I alluded to this before in a previous posting, but I was never going to reallytrulyultimately fall in with 'the wrong crowd'. My friends at the time were chancers and opportunists at best - and a sad pack of wannabes at worst. They were always going to go straight after the first serious slap on the wrist and even if they didn't, I moved on after a while to new friends. You do that when you're 14 I think - or at least I did. For a while I was hanging out with the cool sporty kids in my high school year. Then, for some reason, I gravitated towards a group where the ringleader was a year above me at school and a lot of the others were in the year below me. For some reason there wasn't the stigma that normally comes with associating with kids in the years below you and most of my mischief was carried out during this friendship. I don't want to glorify my behaviour in any way. Suffice to say it was an eventful summer, that's for sure.
We'd go out in the evenings.
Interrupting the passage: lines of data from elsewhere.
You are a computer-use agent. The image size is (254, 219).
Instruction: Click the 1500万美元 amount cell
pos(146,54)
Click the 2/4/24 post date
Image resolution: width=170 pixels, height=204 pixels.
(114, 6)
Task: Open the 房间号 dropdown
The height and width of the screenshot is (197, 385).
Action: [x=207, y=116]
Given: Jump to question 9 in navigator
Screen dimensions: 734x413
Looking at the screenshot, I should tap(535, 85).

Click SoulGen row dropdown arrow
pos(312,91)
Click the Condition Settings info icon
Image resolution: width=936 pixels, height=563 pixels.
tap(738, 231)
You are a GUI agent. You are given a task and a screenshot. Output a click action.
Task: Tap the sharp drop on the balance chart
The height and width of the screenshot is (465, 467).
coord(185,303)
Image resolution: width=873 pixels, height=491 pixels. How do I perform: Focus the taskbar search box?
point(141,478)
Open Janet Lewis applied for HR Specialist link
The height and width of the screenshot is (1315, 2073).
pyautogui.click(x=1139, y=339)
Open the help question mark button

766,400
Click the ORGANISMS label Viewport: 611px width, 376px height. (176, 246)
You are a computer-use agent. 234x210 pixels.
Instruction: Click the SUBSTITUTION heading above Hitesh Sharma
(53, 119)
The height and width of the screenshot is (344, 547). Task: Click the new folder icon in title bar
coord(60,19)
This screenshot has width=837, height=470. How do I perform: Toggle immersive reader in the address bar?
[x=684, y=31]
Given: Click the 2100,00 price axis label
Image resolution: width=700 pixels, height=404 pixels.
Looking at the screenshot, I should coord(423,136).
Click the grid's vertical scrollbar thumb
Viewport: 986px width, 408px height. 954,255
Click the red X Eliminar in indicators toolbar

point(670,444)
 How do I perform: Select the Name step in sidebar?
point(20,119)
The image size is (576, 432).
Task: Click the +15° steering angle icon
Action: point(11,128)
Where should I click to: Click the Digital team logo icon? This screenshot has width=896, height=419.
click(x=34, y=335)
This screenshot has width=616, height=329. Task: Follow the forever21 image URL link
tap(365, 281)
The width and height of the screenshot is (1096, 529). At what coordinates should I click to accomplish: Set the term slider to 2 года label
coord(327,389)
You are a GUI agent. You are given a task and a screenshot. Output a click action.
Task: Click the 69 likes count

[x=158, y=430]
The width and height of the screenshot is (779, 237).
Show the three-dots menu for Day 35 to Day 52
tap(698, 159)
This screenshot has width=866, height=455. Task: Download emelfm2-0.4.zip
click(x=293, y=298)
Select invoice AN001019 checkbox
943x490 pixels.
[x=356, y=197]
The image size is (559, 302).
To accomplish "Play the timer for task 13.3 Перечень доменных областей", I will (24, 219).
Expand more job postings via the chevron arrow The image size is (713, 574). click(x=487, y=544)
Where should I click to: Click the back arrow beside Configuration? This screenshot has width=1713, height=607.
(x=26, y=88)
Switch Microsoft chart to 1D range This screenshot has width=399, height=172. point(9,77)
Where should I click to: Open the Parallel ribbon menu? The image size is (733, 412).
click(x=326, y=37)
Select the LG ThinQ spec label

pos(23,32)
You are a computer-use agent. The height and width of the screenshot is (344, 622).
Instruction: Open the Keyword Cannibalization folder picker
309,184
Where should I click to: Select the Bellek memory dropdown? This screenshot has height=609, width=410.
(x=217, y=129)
If I had homework to do, I wasn't doing it that's for sure. I'd eat my dinner, get on my bike and go out to meet my friends. This was before the days of mobile phones. Back then, mobile phones were the exclusive toy of the millionaires. They were carried in a rucksack and the battery alone weighed 20kg. It would be another few years before Gordon Gekko walked down the beach with his brick of a cellphone and everyone thought 'ooh tomorrow's world is here today'. So no, there was no texting to find out where everyone was, yet we always managed to find each other. I guess we just knew where we'd be hanging out. Typically it was at Jason's house or over in the grassy area of Enstone Road, close to where Mark lived. I always hoped it was Enstone Road because that's where Stephanie Walker lived. She was a few years younger than me but she was brassy, pretty and puberty had visited young Stephanie earlier than most girls (and been very generous to boot). She liked me, I liked her. In case you're wondering, nothing happened. Sometimes you can play it too cool and, by the time you get around to doing anything, the girl in question's about to move out of the area. I think she ended up in Feltham. Someone has to, I guess.
So Stephanie was on the periphery a lot of the time along with a few other girls whose names I don't remember. One was an Emma but the other's name escapes me. Anyway they would come and see us in the camp we built in the woods. We made it from packing pallets and nails and covered it with plastic sheeting stolen from the nearby truck depot. That same depot also had a petrol tank and, silly old transport company, they hadn't put a padlock on the petrol pump. That gave us plenty of fuel for when we wanted a little camp fire and the only wood we could find was wet. We'd sit there, smoking and chatting with a big fire blazing. These days those woods are long gone I fear, swallowed up in new housing developments. Do kids even make camps or cubbies any more? Maybe not in deepest darkest Woodley any more. I think it's a shame - every kid should have a camp.
When we weren't camping out, we were heading into town to shoplift. I was very susceptible to peer pressure I suspect - that's the excuse I'm going with anyway. We'd hit town like a whirlwind. No shop was safe. I didn't even need half the things I stole - that came later when I got a paper round and found that the owner left the cigarette counter unattended when he opened up and switched the alarm off in the mornings. My shoplifting spree got me darts, expensive skateboard wheels, skateboard trucks, clothing, all sorts of things. If you add in all the cigarettes and magazines of a somewhat... fleshy.... nature, I reckon my haul would amount to at least five hundred pounds over those few years. Thank god I never got caught, that's all I can say. I didn't think anything of it at the time. Now of course I'd hit the roof if Henry so much as didn't pay for something by accident. It's always the reformed ones who are the most pious, isn't it?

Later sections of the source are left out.